А. И. Тургеневу[315 - Послание А. И. Тургеневу написано по-русски.]

Басманная. 15 февраля 1845

Вот письмо к Сиркуру[316 - Речь идет о письме Чаадаева к Сиркуру от 15 января 1845 г.]. Оно давным-давно написано, но как-то долго ждало попутного ветра. Из него узнаешь кое-что. О прочем с удовольствием бы к тебе написал, несмотря на проказы вашего превосходительства, но, право, нет ни времени, ни сил. Мы затопили у себя курную хату; сидим в дыму; зги божией не видать. Сам посуди, до вас ли нам теперь? Сиркуру, нечего делать, надо было написать. Митрополит тебе кланяется[317 - Имеется в виду московский митрополит Филарет.]. Он так же мил, свят и интересен, как и прежде. Ваши об нем бестолковые толки оставили его совершенно равнодушным и не нарушили ни на минуту его прекрасного спокойствия. О последней статье «Сеятеля» не успел еще написать Сиркуру ни слова; но вчера за обедом у К. В. Новосильцевой узнал, что владыка и за это не гневается.

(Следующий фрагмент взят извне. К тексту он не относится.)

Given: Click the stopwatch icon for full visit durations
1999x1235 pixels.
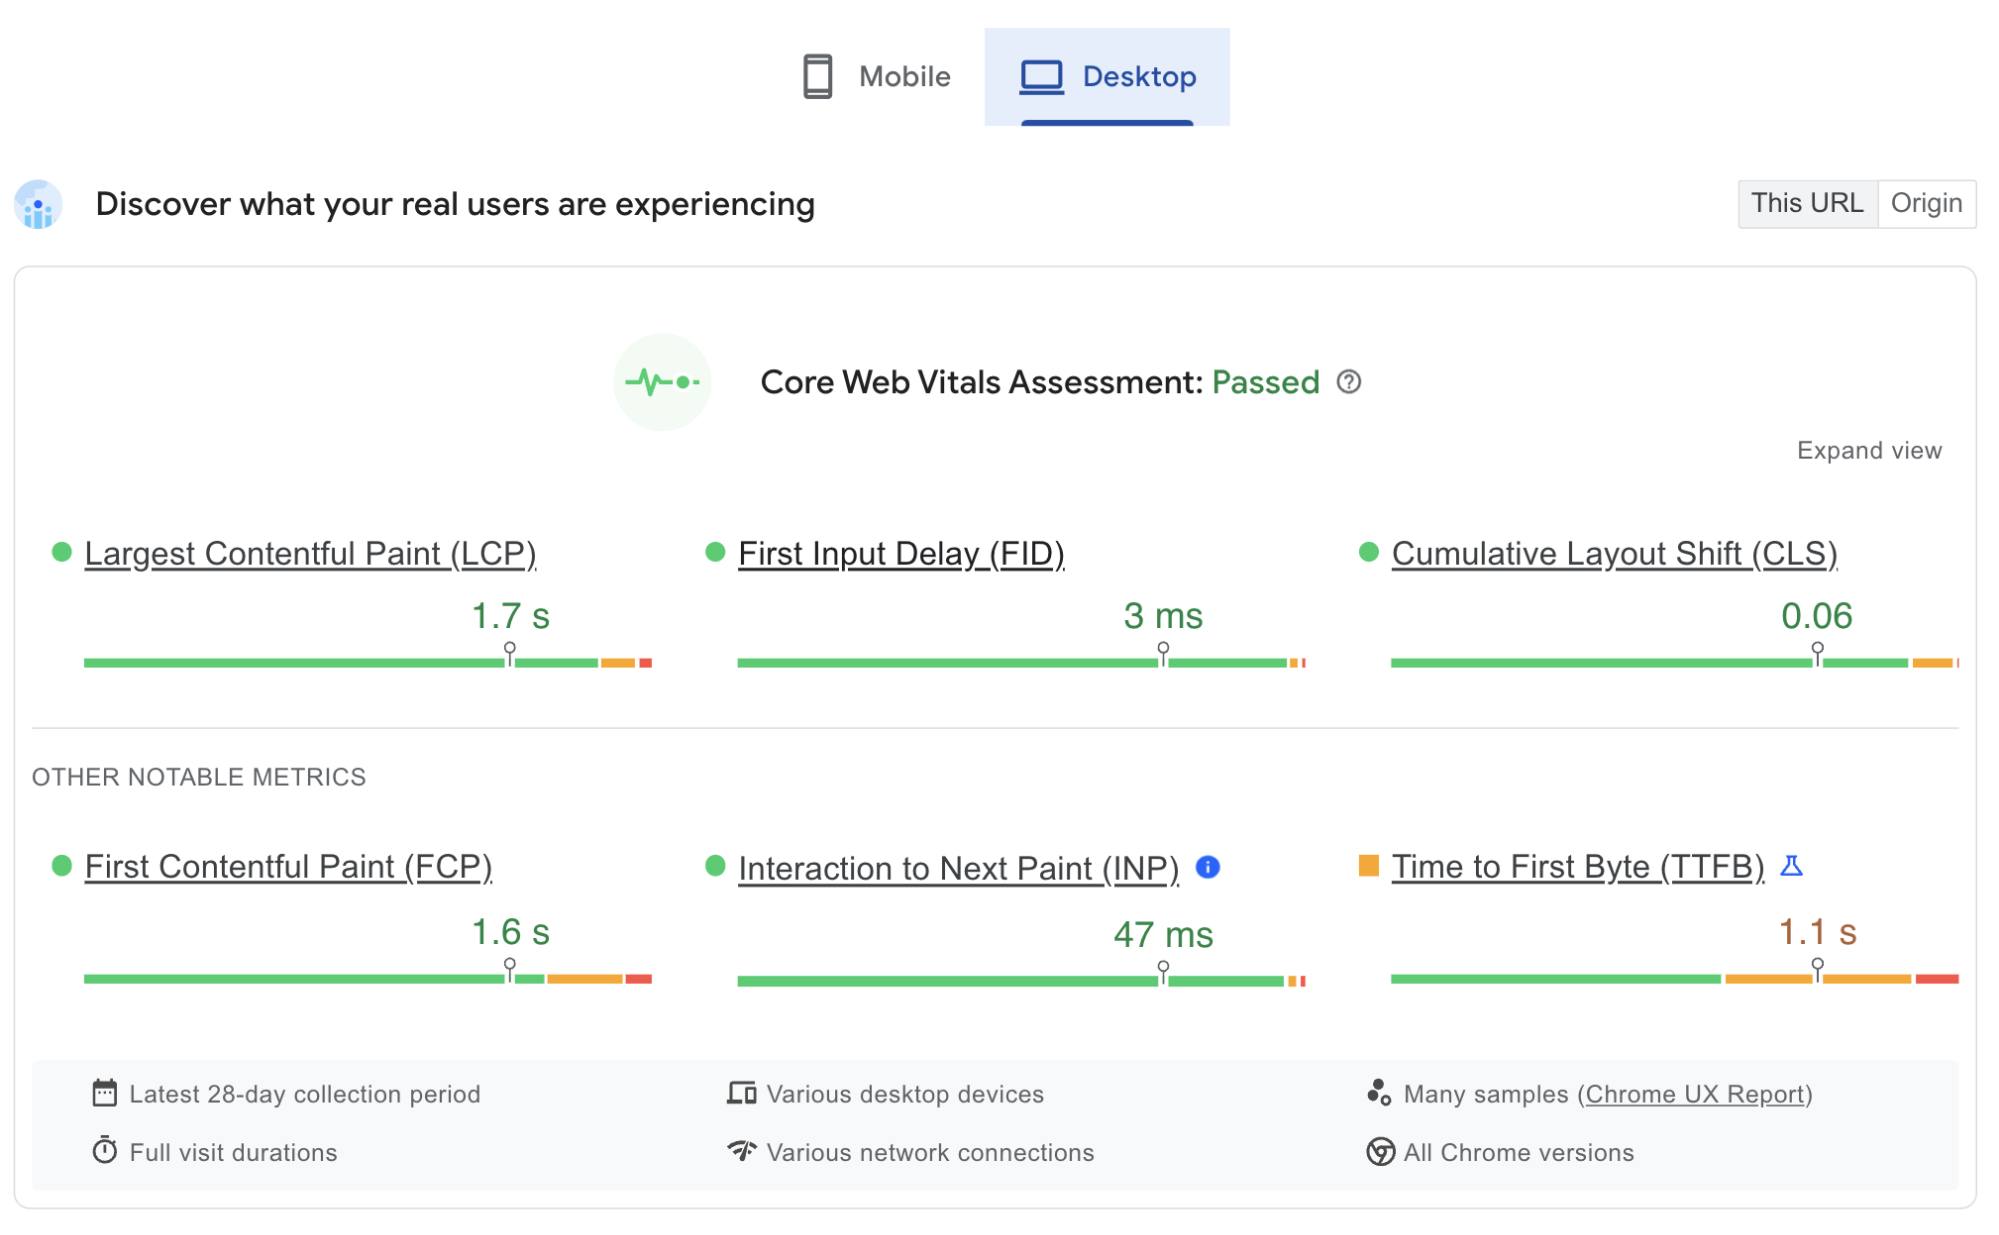Looking at the screenshot, I should pos(105,1152).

И. В. Киреевскому[318 - Послание Киреевскому написано по-русски.]

<1845, май>[319 - Дата в скобках поставлена публикатором.]

Я очень желал вас нынче у себя видеть, любезный Иван Васильевич, чтобы с вами прочесть речи Пиля и Росселя; но так как вы, вероятно, ко мне не будете, то я посылаю к вам лист дебатов с этим западным комеражем. Не знаю, почему мне что-то очень хочется, чтобы вы это прочли. Может статься, вы спокойно заметите, что? в этом явлении европейской образованности находится одностороннего, и передадите впечатление ваше без ненависти и пристрастия.

Е. А. Свербеевой

<Декабрь 1845 г.>[320 - Дата в скобках поставлена публикатором.]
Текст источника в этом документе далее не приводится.